▶ Aim of the exercise
Searching the material below, find each line that includes the word "computer", and copy it.

▶ Given records

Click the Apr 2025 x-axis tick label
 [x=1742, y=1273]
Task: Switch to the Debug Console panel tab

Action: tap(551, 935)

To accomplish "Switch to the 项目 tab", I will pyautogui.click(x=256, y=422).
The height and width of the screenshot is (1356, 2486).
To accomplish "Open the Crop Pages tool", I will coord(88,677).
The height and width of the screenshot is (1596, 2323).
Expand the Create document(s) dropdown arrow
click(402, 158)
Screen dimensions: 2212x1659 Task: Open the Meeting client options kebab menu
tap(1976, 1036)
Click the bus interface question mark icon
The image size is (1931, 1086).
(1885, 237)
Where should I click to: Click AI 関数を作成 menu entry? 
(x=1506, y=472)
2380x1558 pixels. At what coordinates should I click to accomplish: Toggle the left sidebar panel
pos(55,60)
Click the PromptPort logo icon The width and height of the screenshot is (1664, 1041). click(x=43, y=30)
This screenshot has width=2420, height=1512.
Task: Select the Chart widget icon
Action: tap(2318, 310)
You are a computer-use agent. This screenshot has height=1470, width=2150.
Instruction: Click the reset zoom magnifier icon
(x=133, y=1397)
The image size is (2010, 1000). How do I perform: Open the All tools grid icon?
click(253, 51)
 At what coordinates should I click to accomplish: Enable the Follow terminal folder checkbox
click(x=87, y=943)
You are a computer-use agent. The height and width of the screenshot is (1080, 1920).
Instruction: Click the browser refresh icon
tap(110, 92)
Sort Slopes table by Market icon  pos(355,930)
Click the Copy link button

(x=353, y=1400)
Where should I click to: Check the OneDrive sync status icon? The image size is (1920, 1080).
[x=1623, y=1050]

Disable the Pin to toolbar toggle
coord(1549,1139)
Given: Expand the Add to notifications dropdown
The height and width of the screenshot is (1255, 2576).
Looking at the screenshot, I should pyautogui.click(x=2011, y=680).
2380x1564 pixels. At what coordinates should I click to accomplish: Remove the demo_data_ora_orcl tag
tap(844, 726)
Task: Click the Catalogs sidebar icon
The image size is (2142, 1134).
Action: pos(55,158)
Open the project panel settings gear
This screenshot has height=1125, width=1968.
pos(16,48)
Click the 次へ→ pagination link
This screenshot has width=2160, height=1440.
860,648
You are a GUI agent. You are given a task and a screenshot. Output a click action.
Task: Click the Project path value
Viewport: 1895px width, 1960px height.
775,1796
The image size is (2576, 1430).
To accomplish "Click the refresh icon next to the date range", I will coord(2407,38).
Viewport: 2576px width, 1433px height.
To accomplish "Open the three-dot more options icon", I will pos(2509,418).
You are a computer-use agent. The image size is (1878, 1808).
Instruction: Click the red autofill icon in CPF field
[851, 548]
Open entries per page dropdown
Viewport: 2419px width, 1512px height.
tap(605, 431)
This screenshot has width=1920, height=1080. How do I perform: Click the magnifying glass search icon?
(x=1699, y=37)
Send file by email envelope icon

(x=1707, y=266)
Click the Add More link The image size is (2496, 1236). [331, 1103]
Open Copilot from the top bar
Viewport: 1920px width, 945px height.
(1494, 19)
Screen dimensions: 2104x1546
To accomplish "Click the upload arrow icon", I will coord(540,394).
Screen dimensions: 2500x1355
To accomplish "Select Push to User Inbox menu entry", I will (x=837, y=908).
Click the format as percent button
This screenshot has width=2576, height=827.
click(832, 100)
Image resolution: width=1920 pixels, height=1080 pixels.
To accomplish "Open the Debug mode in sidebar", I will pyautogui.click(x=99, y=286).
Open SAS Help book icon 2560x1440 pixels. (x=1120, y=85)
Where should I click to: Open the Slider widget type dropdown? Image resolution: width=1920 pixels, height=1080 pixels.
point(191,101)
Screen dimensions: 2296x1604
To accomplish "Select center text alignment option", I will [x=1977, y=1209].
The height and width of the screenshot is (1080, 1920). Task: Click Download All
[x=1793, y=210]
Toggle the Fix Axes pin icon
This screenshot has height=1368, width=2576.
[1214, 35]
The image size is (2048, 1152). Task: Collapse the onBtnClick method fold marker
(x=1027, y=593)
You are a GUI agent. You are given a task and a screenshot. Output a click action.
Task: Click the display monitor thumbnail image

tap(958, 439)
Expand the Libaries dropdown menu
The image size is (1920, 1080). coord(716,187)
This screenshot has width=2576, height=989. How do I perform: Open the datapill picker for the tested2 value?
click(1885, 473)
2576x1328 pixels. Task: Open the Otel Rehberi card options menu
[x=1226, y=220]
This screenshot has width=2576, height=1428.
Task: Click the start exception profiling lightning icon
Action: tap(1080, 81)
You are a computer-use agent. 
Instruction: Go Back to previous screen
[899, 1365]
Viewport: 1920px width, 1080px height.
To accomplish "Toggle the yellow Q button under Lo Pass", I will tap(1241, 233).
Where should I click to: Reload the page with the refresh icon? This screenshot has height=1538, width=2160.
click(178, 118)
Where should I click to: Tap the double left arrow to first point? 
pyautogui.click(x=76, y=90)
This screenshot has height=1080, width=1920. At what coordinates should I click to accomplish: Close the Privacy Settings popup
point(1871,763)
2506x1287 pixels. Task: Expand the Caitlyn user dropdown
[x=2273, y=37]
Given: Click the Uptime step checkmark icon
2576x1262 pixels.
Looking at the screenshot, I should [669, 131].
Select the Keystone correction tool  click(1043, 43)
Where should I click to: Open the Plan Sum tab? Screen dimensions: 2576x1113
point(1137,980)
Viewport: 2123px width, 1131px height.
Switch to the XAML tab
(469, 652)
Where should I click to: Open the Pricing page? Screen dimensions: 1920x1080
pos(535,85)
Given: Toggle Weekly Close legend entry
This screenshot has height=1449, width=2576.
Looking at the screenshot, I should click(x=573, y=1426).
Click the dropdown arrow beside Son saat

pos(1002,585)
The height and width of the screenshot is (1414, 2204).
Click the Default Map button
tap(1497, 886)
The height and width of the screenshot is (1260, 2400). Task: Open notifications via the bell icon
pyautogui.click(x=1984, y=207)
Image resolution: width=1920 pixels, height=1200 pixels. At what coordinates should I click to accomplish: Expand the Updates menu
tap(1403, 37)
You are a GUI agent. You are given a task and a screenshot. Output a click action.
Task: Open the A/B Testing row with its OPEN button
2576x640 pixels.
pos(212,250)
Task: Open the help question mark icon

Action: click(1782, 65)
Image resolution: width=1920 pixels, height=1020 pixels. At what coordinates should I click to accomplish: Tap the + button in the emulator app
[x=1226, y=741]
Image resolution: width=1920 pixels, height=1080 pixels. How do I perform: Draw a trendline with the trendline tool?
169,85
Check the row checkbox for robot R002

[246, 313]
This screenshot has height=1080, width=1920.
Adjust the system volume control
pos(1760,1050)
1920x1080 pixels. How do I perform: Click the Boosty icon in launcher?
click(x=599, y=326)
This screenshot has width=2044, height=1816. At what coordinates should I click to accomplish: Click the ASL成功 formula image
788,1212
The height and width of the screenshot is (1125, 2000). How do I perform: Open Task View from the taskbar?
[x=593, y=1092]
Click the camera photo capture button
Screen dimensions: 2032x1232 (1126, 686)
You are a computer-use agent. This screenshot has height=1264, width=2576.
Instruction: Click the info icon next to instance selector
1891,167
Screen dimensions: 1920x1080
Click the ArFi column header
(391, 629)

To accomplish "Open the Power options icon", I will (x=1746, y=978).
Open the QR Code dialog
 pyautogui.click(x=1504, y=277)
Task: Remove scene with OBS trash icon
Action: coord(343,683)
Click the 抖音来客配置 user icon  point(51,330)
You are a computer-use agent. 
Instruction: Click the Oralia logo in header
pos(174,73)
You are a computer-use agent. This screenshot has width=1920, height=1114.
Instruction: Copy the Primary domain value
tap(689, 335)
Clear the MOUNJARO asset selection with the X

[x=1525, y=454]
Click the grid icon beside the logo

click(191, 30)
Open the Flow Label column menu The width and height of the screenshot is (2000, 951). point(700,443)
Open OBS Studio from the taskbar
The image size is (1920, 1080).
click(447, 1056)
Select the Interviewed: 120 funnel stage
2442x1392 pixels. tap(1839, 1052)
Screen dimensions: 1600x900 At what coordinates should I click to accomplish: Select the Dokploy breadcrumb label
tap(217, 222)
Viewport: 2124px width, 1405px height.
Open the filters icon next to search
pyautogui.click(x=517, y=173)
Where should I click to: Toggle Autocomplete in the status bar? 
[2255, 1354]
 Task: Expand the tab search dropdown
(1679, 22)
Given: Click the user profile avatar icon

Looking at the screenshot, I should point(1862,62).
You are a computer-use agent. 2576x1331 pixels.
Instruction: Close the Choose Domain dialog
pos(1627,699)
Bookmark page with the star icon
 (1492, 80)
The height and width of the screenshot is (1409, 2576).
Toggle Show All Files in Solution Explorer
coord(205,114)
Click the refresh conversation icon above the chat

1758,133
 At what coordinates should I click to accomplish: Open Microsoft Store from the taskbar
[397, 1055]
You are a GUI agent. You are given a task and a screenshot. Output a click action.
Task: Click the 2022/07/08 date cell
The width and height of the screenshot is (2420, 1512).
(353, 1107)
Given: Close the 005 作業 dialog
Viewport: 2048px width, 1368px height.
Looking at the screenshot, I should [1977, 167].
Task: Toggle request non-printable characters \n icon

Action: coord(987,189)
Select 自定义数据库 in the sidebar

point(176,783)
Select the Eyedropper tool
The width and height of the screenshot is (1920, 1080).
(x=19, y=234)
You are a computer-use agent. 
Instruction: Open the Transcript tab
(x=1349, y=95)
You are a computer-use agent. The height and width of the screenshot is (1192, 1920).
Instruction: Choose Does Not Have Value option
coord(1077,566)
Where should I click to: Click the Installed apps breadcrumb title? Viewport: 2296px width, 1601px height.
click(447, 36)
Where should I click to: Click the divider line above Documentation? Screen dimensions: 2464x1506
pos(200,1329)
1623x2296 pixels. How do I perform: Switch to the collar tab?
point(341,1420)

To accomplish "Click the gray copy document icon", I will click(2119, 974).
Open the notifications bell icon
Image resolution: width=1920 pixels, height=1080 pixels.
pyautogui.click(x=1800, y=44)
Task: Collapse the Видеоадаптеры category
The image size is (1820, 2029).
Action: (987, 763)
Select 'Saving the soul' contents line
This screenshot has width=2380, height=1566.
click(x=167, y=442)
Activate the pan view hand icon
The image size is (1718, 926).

▶ The answer
You are a computer-use agent. This screenshot has height=1470, width=2150.
You are a computer-use agent. The height and width of the screenshot is (1080, 1920).
You are a computer-use agent. The image size is (1878, 1808).
You are a computer-use agent. 
You are a computer-use agent. This screenshot has height=1264, width=2576.
You are a computer-use agent. 
You are a computer-use agent. This screenshot has width=1920, height=1114.
You are a computer-use agent. 2576x1331 pixels.
You are a computer-use agent. 
You are a computer-use agent. The height and width of the screenshot is (1192, 1920).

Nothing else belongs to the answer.